━━━━━ RAW DATA
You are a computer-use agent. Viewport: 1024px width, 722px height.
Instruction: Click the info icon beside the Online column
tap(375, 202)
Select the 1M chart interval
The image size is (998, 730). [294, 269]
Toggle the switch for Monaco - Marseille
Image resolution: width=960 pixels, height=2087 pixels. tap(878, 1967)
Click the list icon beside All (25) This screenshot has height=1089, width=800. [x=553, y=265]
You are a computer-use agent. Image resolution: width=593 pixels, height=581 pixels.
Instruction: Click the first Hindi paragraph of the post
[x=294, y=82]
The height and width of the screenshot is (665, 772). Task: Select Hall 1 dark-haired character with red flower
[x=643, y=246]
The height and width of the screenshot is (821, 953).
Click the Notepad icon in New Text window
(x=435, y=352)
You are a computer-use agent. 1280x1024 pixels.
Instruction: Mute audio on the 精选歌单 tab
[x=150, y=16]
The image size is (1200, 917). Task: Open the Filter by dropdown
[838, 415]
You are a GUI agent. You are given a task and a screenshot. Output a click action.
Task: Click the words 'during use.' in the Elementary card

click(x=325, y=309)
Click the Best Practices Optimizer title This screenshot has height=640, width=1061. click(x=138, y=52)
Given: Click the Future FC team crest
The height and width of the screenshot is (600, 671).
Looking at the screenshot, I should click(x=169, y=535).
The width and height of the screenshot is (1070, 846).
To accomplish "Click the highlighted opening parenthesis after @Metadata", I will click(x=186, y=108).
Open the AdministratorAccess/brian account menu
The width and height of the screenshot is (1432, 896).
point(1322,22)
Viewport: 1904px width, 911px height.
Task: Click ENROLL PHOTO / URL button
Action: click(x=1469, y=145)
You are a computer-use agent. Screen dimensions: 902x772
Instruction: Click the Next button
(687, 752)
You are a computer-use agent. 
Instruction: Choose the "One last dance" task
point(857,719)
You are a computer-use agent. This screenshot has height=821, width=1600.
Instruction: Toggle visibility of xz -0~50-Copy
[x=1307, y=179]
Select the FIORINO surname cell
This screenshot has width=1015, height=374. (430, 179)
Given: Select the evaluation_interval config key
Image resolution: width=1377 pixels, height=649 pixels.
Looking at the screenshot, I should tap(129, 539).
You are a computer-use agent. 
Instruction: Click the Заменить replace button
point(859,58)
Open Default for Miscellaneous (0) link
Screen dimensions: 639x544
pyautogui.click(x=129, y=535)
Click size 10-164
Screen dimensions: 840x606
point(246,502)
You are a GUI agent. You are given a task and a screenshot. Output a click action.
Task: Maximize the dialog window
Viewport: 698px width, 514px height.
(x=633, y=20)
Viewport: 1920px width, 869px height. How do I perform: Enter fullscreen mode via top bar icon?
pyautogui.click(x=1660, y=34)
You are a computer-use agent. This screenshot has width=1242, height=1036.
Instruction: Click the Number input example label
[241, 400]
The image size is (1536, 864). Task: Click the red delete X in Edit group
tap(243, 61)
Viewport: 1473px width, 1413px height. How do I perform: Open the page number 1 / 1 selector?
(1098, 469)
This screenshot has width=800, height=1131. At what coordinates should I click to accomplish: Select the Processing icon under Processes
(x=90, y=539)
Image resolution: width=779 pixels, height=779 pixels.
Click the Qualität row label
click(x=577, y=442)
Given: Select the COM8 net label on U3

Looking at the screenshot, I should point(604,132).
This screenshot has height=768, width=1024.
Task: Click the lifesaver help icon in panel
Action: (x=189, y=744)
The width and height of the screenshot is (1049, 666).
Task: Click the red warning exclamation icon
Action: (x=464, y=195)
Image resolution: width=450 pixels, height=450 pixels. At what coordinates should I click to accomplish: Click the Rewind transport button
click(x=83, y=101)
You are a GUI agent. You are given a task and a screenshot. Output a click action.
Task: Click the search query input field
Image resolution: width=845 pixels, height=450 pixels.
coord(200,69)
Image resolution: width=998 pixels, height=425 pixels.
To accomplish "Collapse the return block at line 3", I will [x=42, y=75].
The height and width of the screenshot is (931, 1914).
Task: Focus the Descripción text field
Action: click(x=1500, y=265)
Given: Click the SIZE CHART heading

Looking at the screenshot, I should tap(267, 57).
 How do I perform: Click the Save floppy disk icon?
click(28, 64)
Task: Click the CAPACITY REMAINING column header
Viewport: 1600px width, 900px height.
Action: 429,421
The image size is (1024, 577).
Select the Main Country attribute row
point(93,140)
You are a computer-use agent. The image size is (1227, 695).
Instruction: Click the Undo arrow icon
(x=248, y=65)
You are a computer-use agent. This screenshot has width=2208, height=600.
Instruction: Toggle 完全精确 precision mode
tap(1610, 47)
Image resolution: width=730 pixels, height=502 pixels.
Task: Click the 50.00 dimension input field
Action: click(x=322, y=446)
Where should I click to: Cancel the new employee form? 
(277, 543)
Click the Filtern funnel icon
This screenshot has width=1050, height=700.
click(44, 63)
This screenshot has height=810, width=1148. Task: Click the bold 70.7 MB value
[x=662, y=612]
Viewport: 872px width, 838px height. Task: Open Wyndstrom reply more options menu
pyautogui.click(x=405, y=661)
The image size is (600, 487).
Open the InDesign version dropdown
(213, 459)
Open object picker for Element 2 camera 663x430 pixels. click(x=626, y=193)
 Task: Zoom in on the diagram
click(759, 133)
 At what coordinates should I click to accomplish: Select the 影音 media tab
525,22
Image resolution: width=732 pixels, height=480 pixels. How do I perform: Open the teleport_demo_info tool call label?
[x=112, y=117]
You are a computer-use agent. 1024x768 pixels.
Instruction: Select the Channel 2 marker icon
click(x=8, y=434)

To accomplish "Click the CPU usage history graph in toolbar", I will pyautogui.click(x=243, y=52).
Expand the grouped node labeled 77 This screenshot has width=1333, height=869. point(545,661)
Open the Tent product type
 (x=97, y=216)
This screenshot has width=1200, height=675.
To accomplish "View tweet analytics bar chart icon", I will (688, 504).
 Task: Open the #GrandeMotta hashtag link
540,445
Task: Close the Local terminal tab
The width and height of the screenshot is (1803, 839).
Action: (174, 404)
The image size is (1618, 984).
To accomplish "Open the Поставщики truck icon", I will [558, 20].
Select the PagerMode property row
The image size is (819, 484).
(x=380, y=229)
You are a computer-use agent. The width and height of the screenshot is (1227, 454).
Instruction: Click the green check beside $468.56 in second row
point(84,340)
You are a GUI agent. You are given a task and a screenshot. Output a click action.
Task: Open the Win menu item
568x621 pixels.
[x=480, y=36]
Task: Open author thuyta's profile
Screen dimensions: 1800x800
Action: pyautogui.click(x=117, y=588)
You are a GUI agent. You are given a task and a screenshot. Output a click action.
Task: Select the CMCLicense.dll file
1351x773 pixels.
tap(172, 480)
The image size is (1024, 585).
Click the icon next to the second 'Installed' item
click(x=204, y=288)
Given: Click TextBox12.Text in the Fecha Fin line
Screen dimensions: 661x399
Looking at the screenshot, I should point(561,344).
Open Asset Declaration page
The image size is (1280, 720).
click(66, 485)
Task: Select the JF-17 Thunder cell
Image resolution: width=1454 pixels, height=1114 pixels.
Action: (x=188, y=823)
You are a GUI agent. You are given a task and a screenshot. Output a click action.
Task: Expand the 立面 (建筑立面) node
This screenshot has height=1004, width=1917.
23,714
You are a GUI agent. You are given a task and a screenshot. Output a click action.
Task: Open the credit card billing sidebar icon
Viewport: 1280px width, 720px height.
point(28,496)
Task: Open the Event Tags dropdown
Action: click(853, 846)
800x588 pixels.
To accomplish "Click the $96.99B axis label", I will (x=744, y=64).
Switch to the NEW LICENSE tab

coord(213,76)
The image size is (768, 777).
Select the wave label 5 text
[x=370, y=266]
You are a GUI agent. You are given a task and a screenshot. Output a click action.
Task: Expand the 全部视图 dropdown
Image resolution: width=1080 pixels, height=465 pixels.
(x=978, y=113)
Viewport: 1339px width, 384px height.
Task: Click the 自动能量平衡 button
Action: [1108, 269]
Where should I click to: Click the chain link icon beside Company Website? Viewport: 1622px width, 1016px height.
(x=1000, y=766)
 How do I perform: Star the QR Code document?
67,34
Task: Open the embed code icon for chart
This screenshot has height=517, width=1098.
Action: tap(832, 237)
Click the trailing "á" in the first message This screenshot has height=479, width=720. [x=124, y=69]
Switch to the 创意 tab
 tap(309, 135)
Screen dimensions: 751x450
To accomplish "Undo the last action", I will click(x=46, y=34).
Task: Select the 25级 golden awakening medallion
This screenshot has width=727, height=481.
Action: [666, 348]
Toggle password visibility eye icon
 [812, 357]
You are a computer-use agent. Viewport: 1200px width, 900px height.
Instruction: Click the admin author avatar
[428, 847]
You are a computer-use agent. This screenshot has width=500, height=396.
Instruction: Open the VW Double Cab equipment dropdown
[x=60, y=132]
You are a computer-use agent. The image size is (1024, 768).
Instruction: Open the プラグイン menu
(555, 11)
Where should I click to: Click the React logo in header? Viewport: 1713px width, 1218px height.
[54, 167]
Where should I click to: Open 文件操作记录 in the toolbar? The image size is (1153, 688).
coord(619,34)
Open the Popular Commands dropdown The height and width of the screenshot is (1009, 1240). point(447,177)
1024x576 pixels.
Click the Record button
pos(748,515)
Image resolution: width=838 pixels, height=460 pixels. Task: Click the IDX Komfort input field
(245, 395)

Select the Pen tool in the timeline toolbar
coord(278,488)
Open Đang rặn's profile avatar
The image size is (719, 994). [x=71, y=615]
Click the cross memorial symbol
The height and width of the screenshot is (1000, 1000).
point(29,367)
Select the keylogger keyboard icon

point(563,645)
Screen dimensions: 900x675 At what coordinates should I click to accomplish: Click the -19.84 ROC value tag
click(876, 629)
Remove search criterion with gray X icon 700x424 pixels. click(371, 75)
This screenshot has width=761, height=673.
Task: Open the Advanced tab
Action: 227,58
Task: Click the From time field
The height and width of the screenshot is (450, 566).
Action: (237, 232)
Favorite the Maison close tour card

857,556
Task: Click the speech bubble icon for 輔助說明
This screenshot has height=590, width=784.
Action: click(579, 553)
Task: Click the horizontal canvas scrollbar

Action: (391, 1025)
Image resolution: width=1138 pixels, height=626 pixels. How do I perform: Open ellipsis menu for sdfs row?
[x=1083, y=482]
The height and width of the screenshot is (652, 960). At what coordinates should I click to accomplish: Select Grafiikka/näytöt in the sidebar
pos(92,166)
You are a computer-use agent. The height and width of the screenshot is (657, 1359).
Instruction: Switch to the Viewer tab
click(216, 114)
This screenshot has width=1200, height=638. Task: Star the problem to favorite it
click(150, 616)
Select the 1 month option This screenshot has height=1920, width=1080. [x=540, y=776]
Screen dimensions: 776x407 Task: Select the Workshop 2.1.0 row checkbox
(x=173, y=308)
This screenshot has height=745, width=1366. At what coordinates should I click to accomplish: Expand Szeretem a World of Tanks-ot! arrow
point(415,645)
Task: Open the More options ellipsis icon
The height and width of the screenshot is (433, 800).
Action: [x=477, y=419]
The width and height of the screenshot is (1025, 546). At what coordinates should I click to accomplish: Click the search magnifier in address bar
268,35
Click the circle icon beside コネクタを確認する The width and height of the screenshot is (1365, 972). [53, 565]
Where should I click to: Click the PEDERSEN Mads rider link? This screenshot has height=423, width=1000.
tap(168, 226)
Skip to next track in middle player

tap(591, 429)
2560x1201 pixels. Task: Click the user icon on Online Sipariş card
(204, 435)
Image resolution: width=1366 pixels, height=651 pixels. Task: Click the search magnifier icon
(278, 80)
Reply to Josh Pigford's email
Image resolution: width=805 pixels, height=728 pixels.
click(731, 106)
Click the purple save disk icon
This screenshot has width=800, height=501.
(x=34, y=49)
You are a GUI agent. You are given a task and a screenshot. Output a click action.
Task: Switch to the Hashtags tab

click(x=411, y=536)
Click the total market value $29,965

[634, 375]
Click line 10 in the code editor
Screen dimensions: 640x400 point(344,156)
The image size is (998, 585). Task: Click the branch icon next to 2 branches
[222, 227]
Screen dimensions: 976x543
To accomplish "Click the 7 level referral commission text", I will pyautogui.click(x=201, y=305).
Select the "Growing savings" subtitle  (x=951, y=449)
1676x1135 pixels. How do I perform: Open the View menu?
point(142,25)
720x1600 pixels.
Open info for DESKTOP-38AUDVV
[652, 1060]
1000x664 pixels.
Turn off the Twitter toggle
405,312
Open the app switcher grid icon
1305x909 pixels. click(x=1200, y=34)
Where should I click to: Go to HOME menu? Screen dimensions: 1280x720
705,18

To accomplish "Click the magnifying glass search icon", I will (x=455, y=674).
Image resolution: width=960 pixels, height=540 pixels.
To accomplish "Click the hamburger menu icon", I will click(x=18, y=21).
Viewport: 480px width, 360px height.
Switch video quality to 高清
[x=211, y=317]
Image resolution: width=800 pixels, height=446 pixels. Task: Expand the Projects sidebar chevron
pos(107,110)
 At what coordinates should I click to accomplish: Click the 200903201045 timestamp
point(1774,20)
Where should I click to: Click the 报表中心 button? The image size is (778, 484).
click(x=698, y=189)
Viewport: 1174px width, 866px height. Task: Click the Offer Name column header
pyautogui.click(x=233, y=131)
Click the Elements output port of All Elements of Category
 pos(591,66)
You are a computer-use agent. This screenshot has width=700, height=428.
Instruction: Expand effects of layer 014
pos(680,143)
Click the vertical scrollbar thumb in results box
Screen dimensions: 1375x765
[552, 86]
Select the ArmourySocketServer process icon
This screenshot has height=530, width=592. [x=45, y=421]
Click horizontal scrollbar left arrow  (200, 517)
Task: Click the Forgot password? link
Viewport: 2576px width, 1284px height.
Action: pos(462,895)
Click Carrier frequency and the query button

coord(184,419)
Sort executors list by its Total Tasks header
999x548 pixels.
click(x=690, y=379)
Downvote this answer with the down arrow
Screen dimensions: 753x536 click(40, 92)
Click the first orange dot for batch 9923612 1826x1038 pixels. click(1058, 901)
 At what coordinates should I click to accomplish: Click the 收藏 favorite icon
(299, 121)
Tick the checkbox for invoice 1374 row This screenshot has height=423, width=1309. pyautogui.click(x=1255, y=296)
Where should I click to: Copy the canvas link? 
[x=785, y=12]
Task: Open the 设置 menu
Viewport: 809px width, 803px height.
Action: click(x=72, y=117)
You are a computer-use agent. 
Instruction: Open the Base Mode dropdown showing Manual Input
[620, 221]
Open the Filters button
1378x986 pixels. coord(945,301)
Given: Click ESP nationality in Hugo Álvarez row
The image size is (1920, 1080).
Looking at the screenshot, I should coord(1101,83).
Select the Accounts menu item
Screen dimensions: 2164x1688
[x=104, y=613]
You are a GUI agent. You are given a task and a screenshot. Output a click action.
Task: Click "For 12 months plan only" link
━━━━━━━━━━
* **TASK ITEM**
Wherever the string "node" is found in the listing above, copy the line that contains it.

* **ANSWER BOX**
Expand the grouped node labeled 77 This screenshot has width=1333, height=869. point(545,661)
Task: Expand the 立面 (建筑立面) node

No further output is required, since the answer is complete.